- [Your objective]:
Return every one of the following rows word for word, with the pictures left out.

- [Material supplied]:
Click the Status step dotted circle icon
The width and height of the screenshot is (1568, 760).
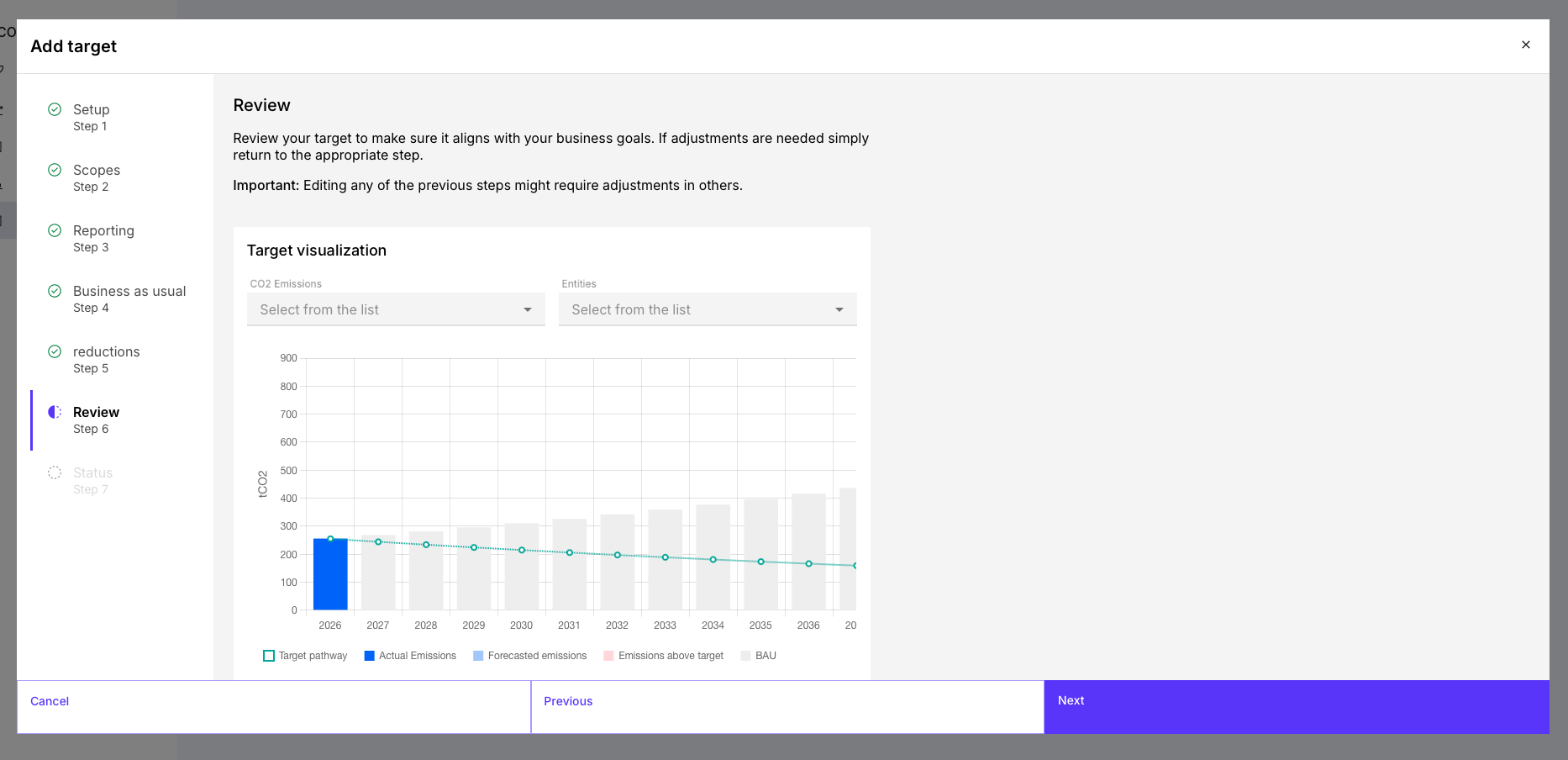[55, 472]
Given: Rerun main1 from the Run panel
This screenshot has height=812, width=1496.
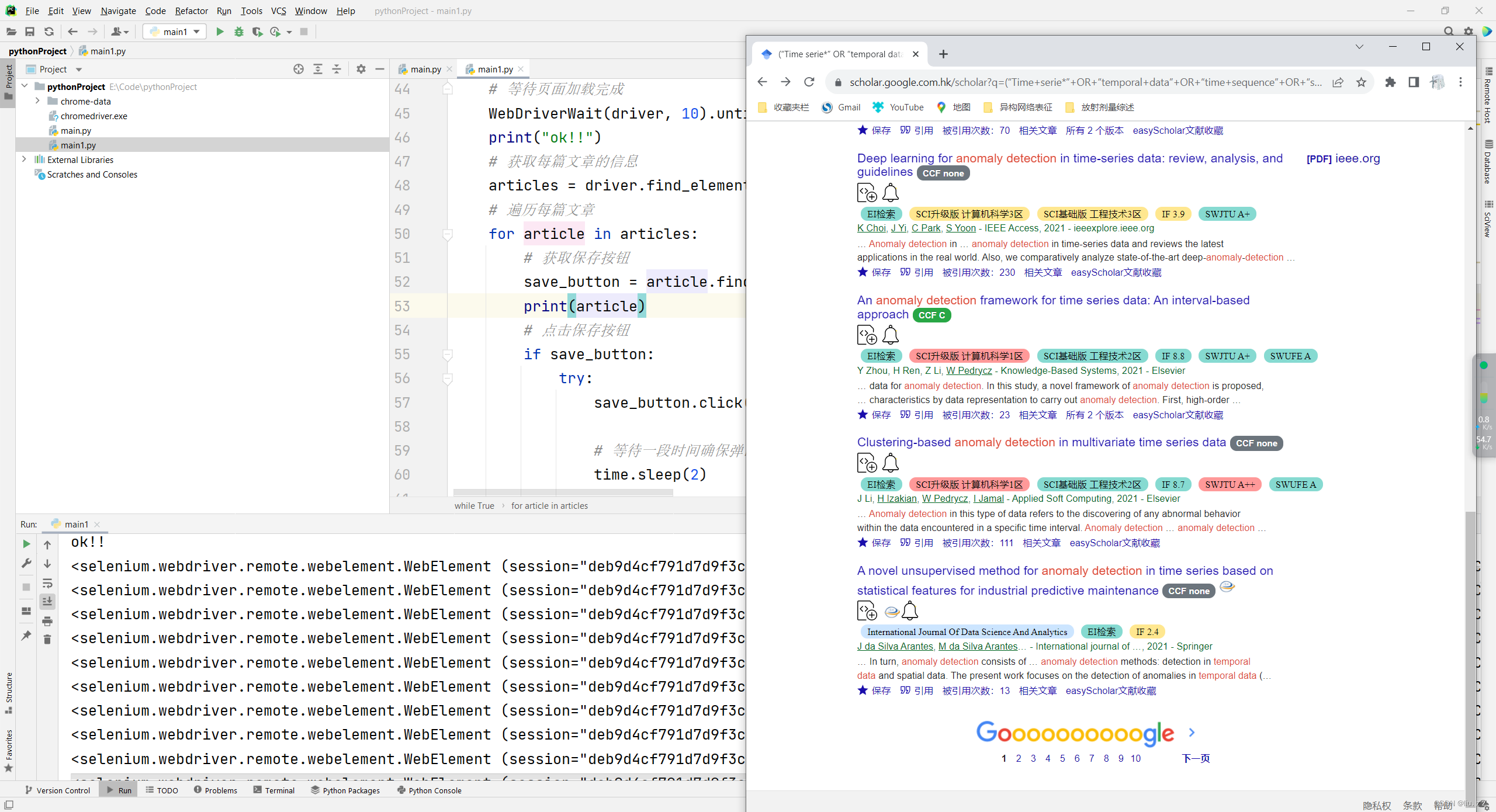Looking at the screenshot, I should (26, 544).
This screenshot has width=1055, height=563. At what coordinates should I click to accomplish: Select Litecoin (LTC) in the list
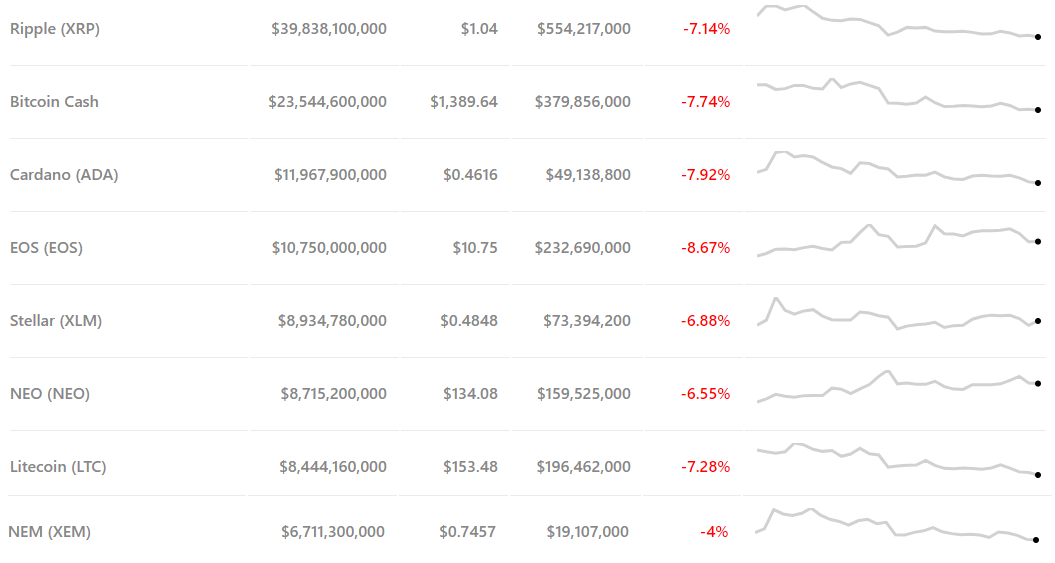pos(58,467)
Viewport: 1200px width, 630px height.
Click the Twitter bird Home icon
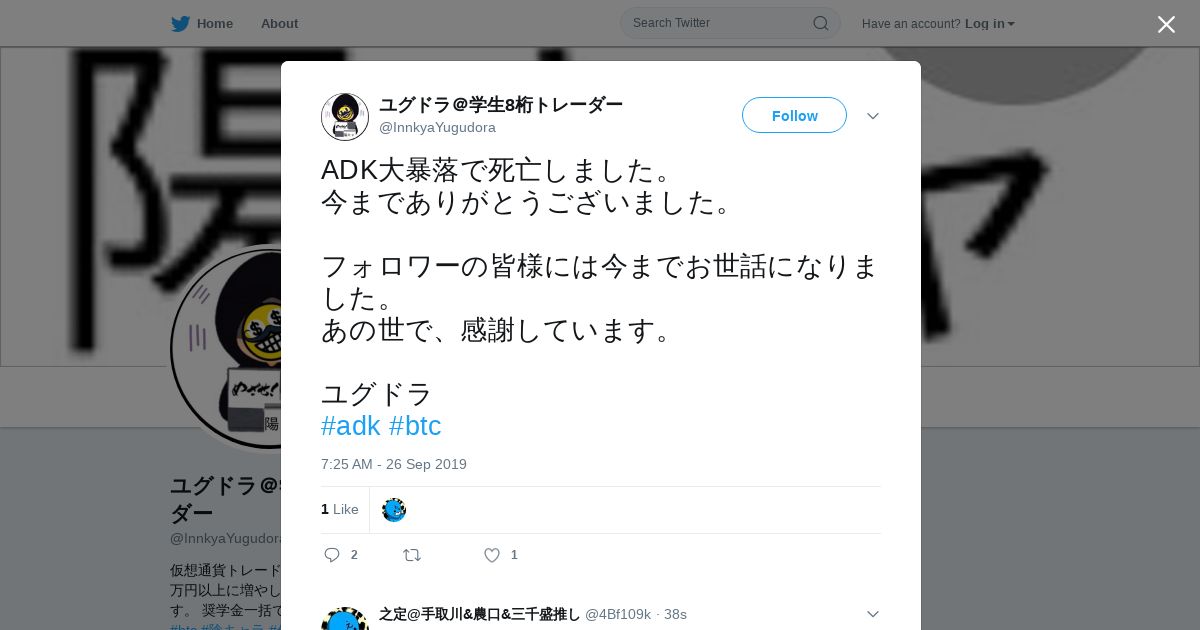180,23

- [The solution]:
Click the Status step dotted circle icon
The width and height of the screenshot is (1568, 760).
[55, 472]
Given: Rerun main1 from the Run panel
This screenshot has height=812, width=1496.
Looking at the screenshot, I should (26, 544).
This screenshot has width=1055, height=563. At what coordinates should I click to accomplish: Select Litecoin (LTC) in the list
pos(58,467)
Viewport: 1200px width, 630px height.
Click the Twitter bird Home icon
180,23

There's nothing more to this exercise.